Прилаживая седло, Каратай с такой силой рванул подпругу, что лошадь шарахнулась в сторону.
— Стоять, скотина! — взревел Каратай и с остервенением стегнул лошадь по голове.
С перекошенным от злобы лицом он повернулся к жене и уставился на нее лютым, ненавидящим взглядом.
— Вон из моего дома! — заорал он истошным голосом и, вдруг побледнев, приглушенно добавил: — Или я, или он… твой Сабырбек…
Будто горный обвал обрушился над головой Канымгуль. В глазах у нее потемнело. «Опять Сабырбек!» Значит, недаром почувствовала она что-то недоброе.
Канымгуль бросилась к мужу.
— Стой, Каратай! — взмолилась она, цепляясь за стремя. — Стой! Зачем ты сказал так? Почему — мой Сабырбек?..
Каратай резко отпихнул жену, стегнул лошадь и с места рванул галопом. За ним вдогонку помчался хвост пыли. А Канымгуль так и осталась стоять с беспомощно простертыми руками, как одинокая березка в холодном, осеннем поле, которую разметал набежавший вихрь.
— Каратай! Каратай…
Никто не отозвался. Никто не откликнулся. Только ветерок с гор пахнул в мокрое разгоряченное лицо женщины и принялся играть подолом ее платья.
Канымгуль шла по двору, и плечи ее зябко подергивались.
С гор наползала ночь. Где-то далеко-далеко прокричала ночная птица. Прокричала и смолкла. Звезды зажглись в небе. Землю клонило ко сну.
2
В этот день Каратай немного опоздал на совещание мирабов и бригадиров полеводов. Просторный кабинет председателя райисполкома не мог вместить всех участников. Люди примостились на подоконниках, сидели на корточках, прислонившись к стене, толпились в коридоре, заглядывая в дверь кабинета. Каратай тоже пристроился у дверей.

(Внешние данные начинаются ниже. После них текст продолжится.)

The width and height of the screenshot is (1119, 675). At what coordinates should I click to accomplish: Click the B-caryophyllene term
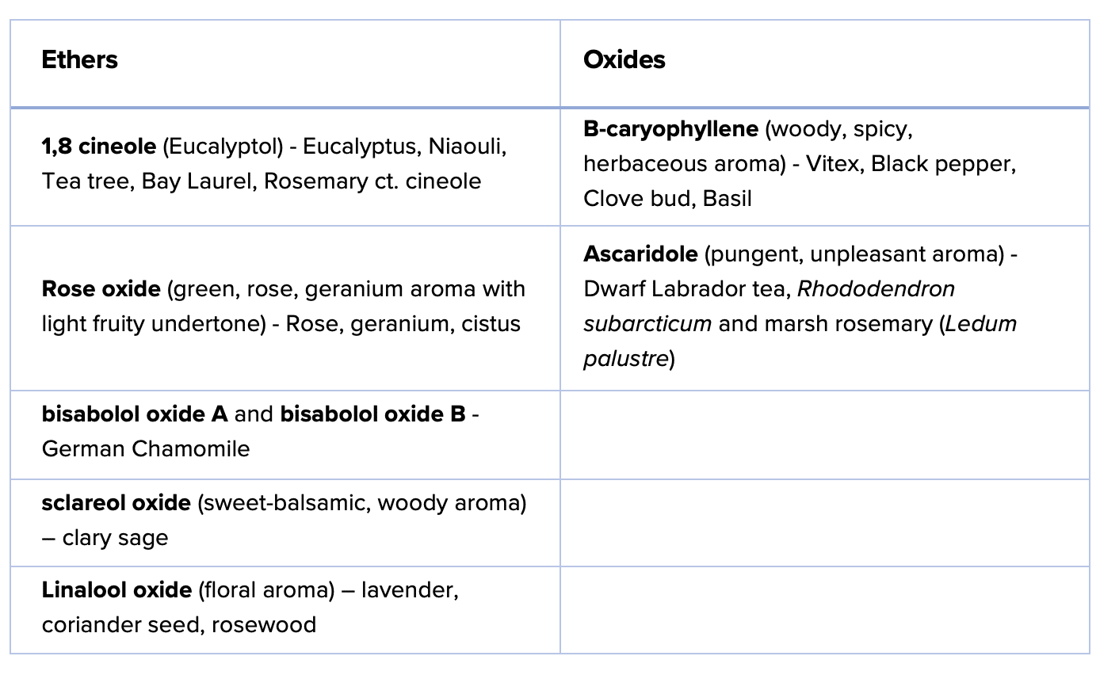pos(670,128)
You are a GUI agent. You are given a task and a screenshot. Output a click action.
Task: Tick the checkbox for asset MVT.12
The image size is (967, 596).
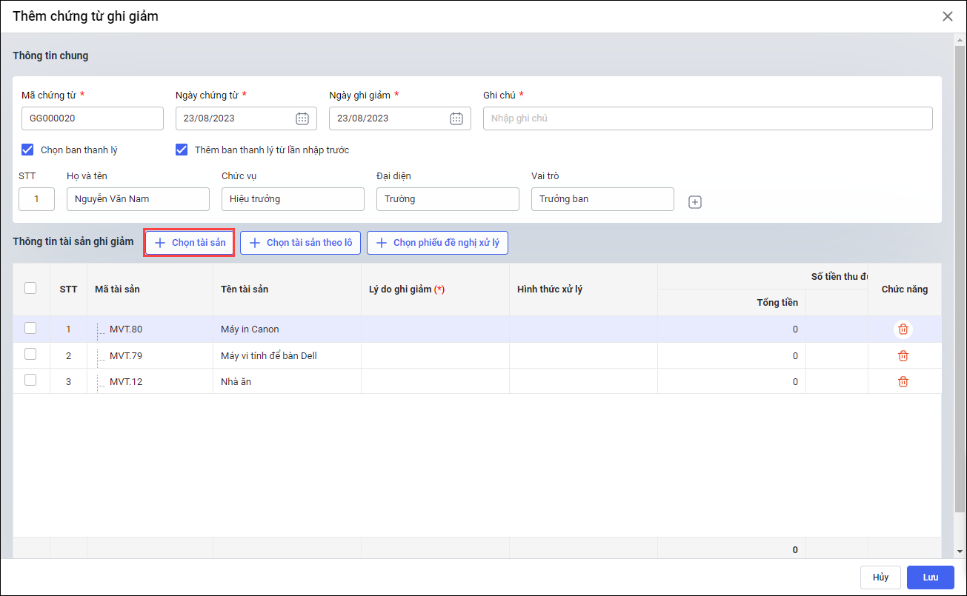30,380
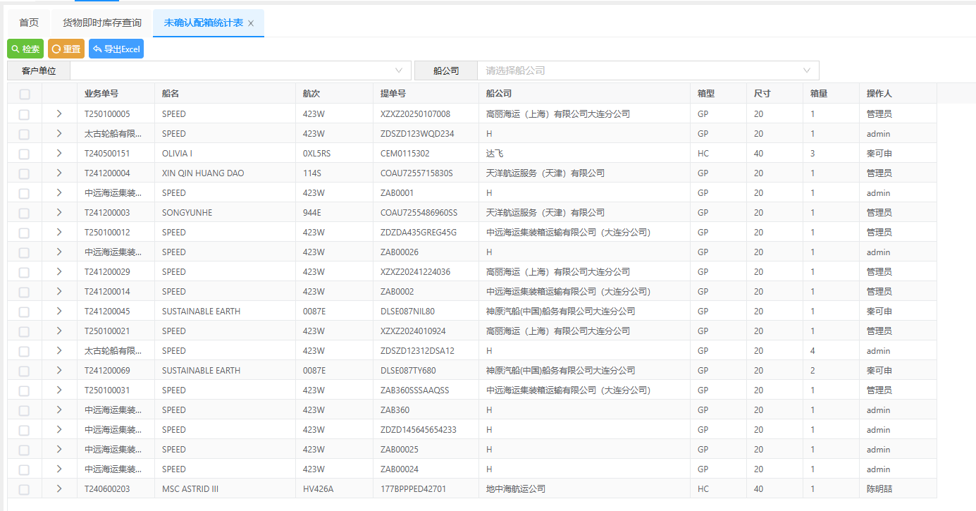Screen dimensions: 976x511
Task: Click the green 检索 search button
Action: pyautogui.click(x=25, y=49)
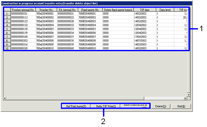Select row header number 10
207x127 pixels.
(7, 48)
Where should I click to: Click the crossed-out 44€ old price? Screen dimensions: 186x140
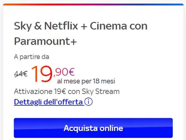pos(21,74)
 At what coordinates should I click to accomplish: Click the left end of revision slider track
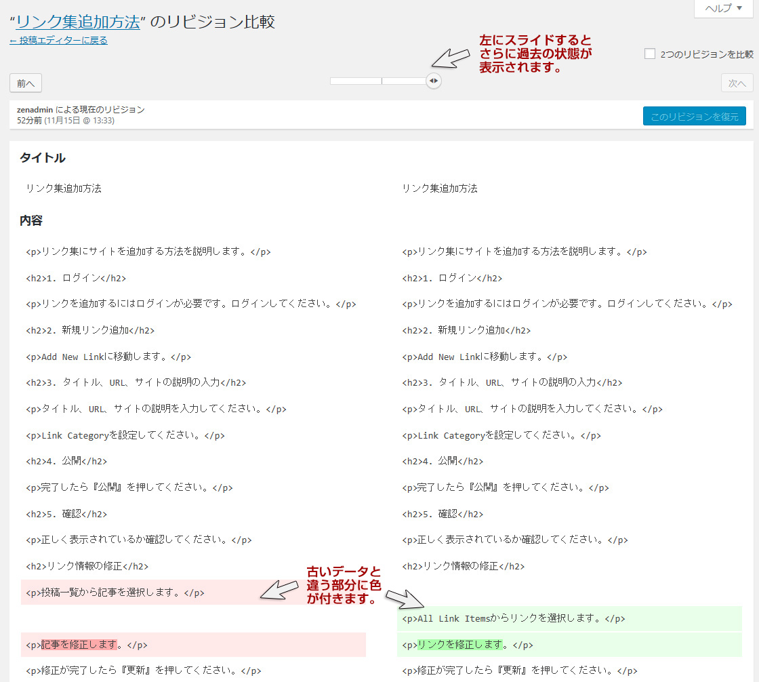pyautogui.click(x=333, y=81)
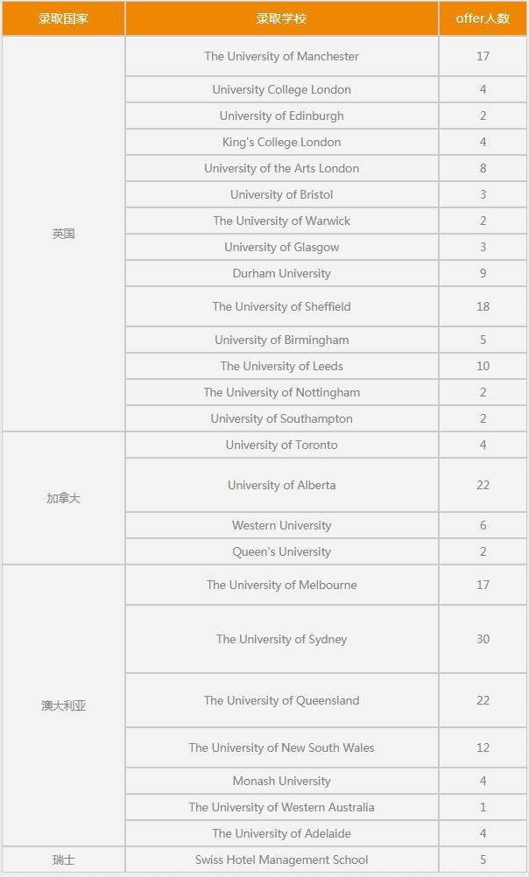The width and height of the screenshot is (529, 877).
Task: Click the 录取学校 column header
Action: coord(281,18)
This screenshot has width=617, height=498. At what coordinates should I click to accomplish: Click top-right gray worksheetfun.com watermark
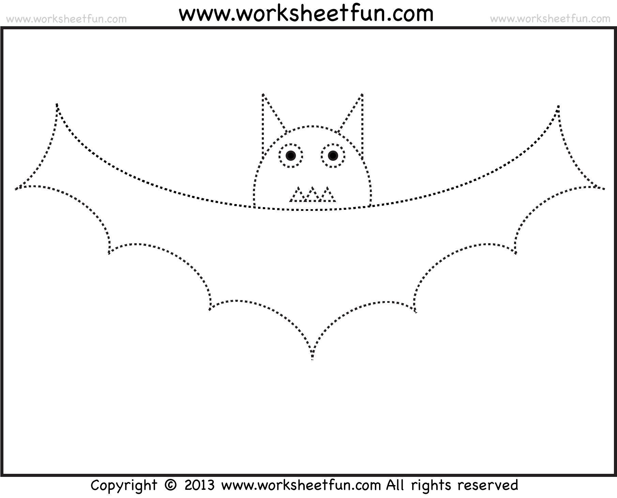pyautogui.click(x=550, y=19)
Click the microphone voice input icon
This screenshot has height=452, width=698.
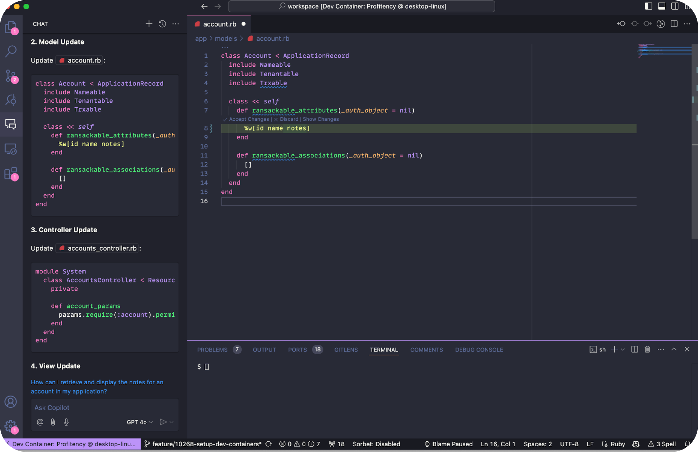point(66,422)
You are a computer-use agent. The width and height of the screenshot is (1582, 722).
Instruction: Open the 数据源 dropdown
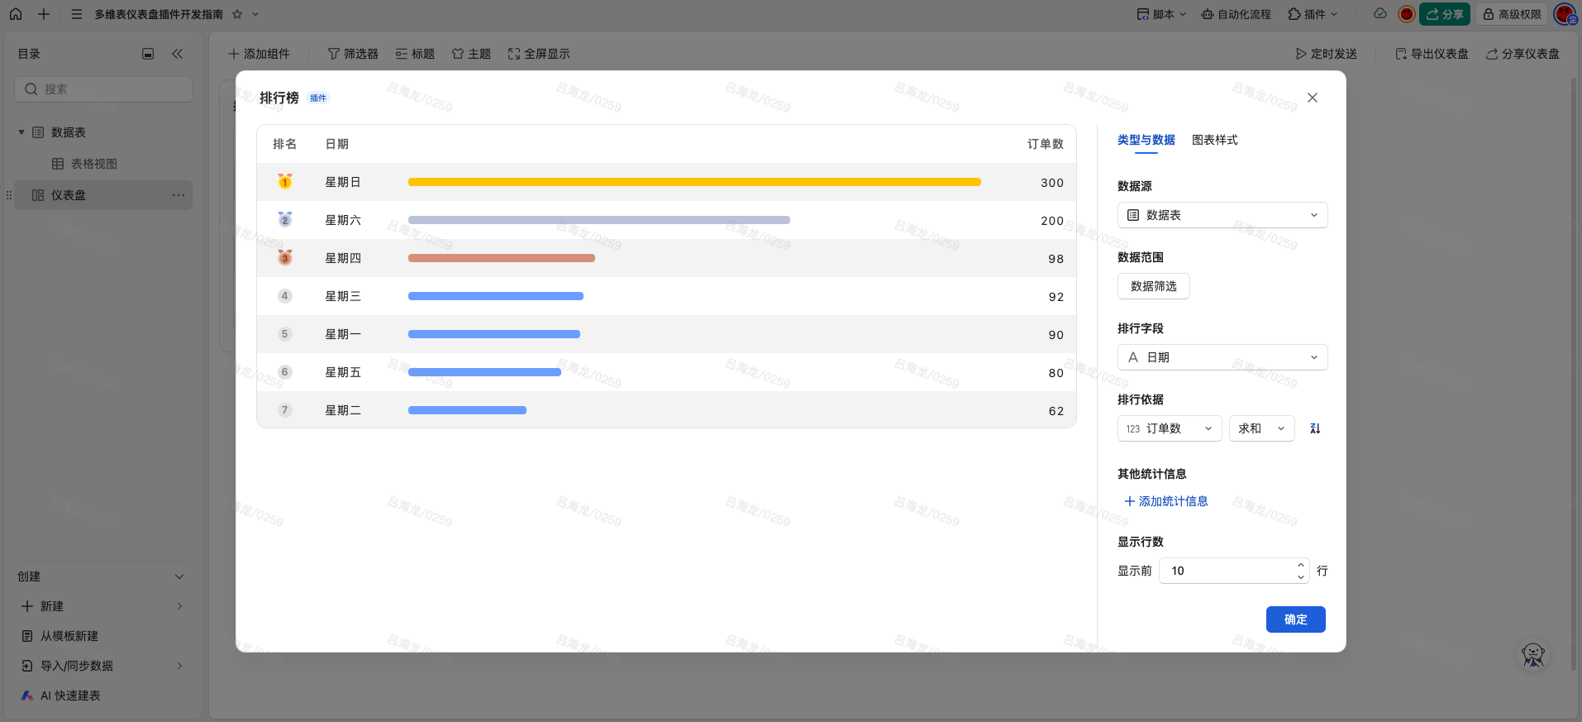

Все собравшиеся говорили, что в районе с поливами дела обстоят плохо, что посевы во многих колхозах горят. Главный агроном МТС больше всего ругал колхоз «Беш-Таш», там как раз мирабом Каратай. В передовых колхозах уже по второму разу убирают люцерну, ставят новые скирды, а в колхозе «Беш-Таш» после первого укоса люцерна осталась неполитой. Вот корни и отмерли, не дали молодых побегов. Значит, бешташевцы останутся без второго покоса, и опять нечем будет кормить скотину, и опять они будут клянчить у соседей сено в долг. А с кукурузой у них и того хуже. Посеяли ее много, лето в разгаре, а поливали всего один раз, да кое-где и вовсе не поливали. По совести говоря, с поливами других культур тоже не лучше.